▸ Task to carry out
Transcribe the lines exactly, beginning with the one that contains "The width and" and ending with the final line of the records. Do not transcribe pictures.

▸ Saved data entries

------------------------

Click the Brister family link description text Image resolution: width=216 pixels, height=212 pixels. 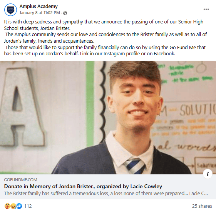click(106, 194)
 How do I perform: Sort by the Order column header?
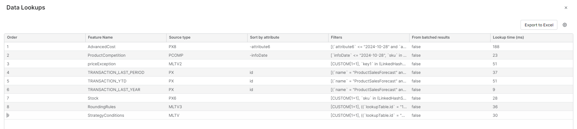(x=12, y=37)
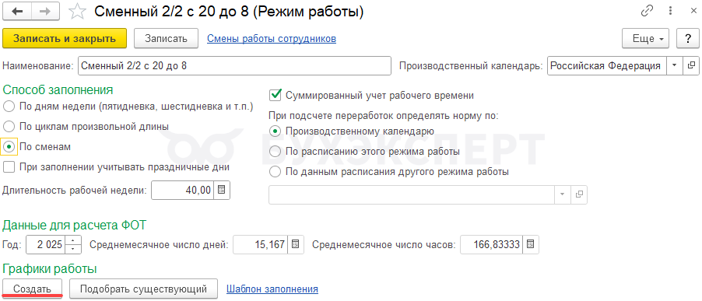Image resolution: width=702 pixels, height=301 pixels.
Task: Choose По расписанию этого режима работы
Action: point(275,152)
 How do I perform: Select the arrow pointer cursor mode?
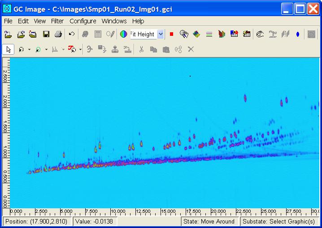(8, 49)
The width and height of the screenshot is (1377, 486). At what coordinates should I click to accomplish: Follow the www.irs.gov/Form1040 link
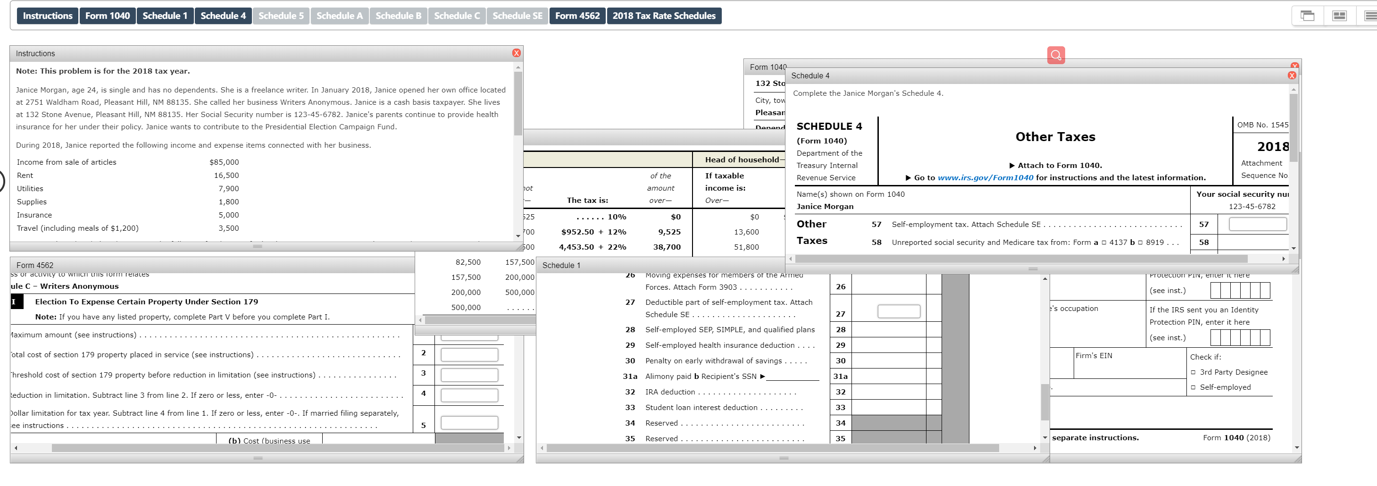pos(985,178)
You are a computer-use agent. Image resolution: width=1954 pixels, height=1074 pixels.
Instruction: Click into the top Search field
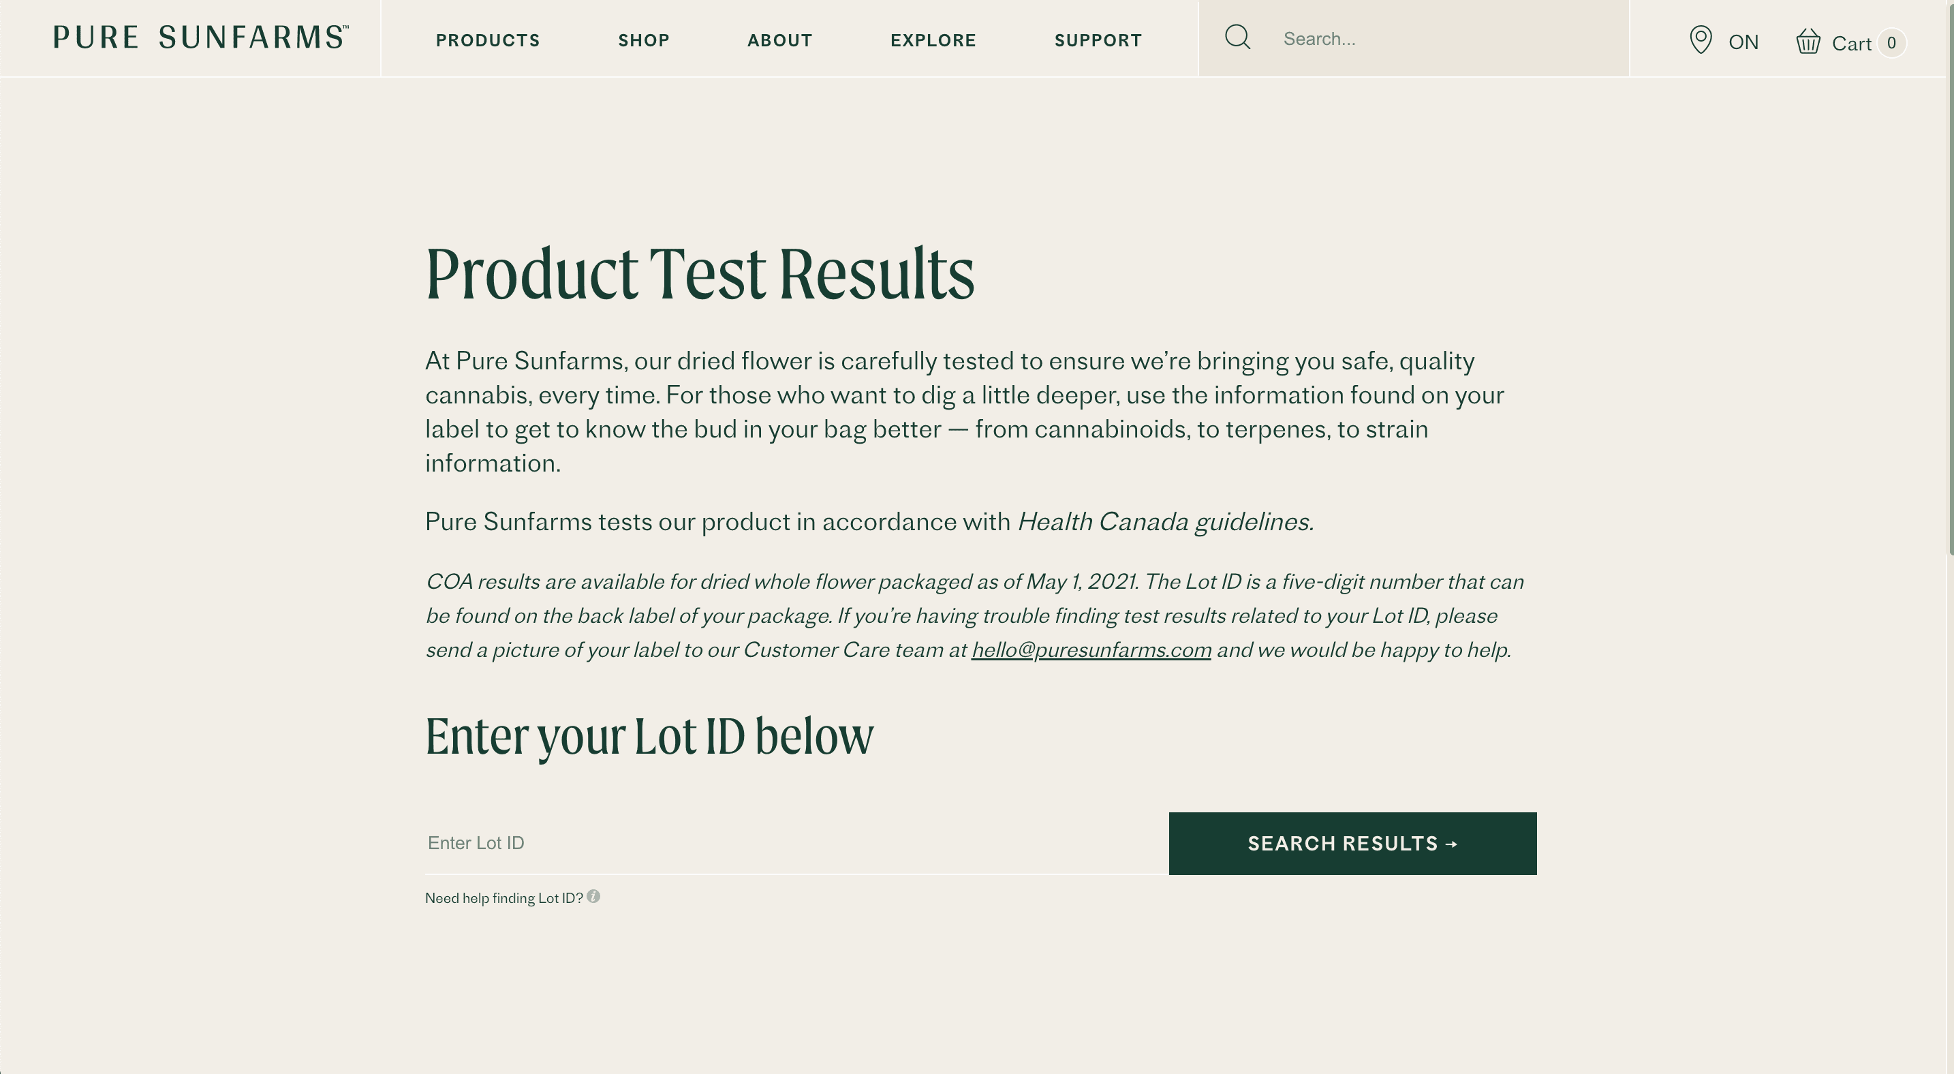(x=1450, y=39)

------------------------

▸ Solution below
The width and height of the screenshot is (1377, 486). At what coordinates should I click to accomplish: Follow the www.irs.gov/Form1040 link
pos(985,178)
You are a computer-use agent. Image resolution: width=1954 pixels, height=1074 pixels.
Instruction: Click into the top Search field
(x=1450, y=39)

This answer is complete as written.